Tags: Knowledge ISO9001 Continuous Improvement Customer Satisfaction

Social Sharing:

Knowledge is power and medals in Olympic Cycling

Standards / Wednesday 17th of August 2016

The overwhelming success of the Great Britain Cycling Team at the Rio Olympics is more than just the performance on the track, extraordinary though that is. In all the interviews I have seen, the competitors have been quick to thank the backroom staff, including amongst others, performance and power output data analysists at British Cycling,

In the world of business and ISO, we would see these things as Organisation Knowledge.

But what is this knowledge?

Simplistically, it is all of the knowledge that the organisation has, gathers and uses. This is such information as,

  • Customer data, including specifications, sales volumes, prices and other customer information such as demographics, buying habits and feedback.
  • Employee knowledge including “Organisational memory”, which is basically the experience of the people in the organisation. This can be significant and valuable where employees have been in the organisation for long periods, maybe decades. It is highly valued in craft industries or those with skills development along apprenticeship lines.
  • Production or service data; that produced from production, manufacturing processes and service provision. This might be as detailed as the second by second data produced by machinery monitoring systems, to how many customers served daily in a fast food outlet.
  • Market data. The historical and future information about the businesses sales environment and its opportunities. This would be considered in ISO to be part of the external and internal issues affecting the organisation.
  • Other information from external sources might include that provided by Trade Bodies, presentations and networking at Conferences and Exhibitions
  • Internal and external research may also be important, particularly if the organisation is involved in design and development projects. Education and academia might be part of this too.
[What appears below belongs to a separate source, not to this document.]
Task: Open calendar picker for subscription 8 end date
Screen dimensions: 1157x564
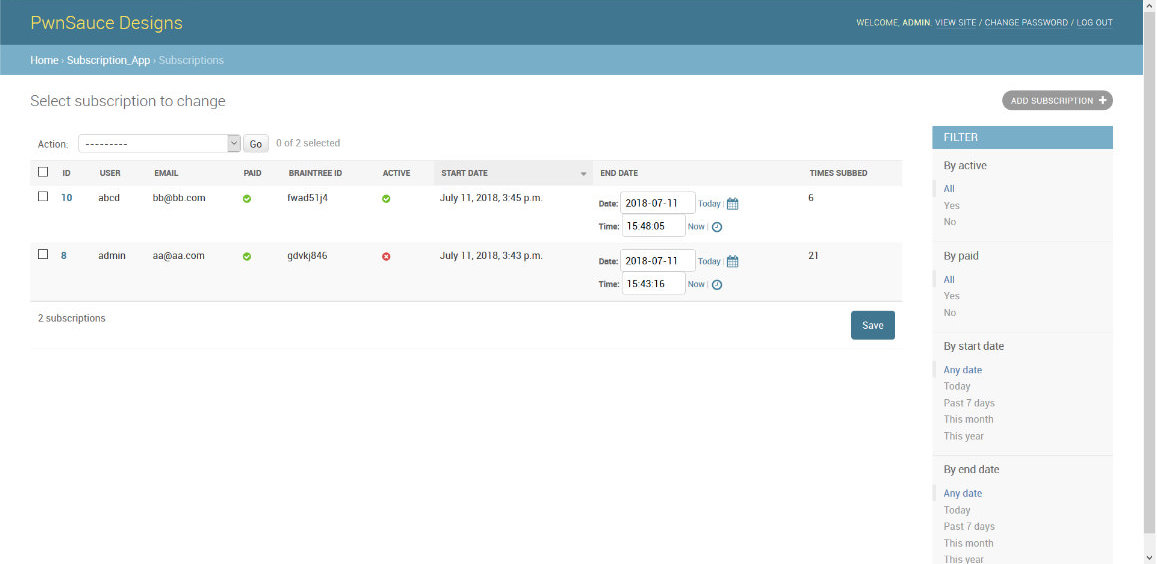Action: pos(732,262)
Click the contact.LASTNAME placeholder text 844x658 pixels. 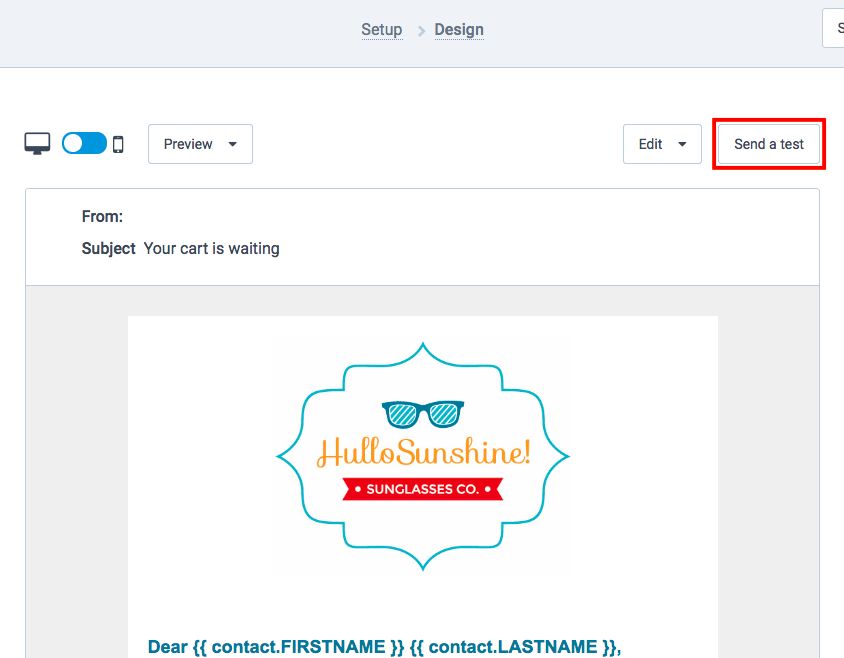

How do you manage this Knowledge

  • It might be paper files, but increasingly it will be electronically held data and files. From an ISO perspective this is known as Documented Information, regardless of its format.
  • The knowledge resident in employees heads and hands is more difficult to retain, but training and competency programmes will help to distribute this knowledge. Mapping business processes will aid retention of knowledge beyond the individual.
  • There is a myriad of software packages out there, which can help structure, collate, update, report and analyse your data. SALES PLUG:- Talk to us about ISO Activ.
  • Analysis and reporting represents the information and data in forms which can then be interpreted for whatever purpose the business needs it.

How do you exploit this Knowledge

  • Most importantly from an ISO perspective is customer satisfaction, the cornerstone of a Quality Management System. Customer satisfaction of course works both ways, so feedback can be both positive and negative. Improving customer satisfaction will ensure future business.
  • Knowledge will allow you to improve performance, similar to the cyclists, by monitoring performance data and looking for improvements or savings through challenges or changes. For the cyclist this may produce more power, better trackcraft and improved aerodynamics. In business this might be increased productivity, reduced errors or using less raw material or resources.
  • Your business knowledge may be so significant and valuable that you might be able to exploit it through Patents, New Product Development (NPD), licencing, franchises or sharing with others.

While winning gold might seem a long way from success in business, there is one constant. Information and knowledge.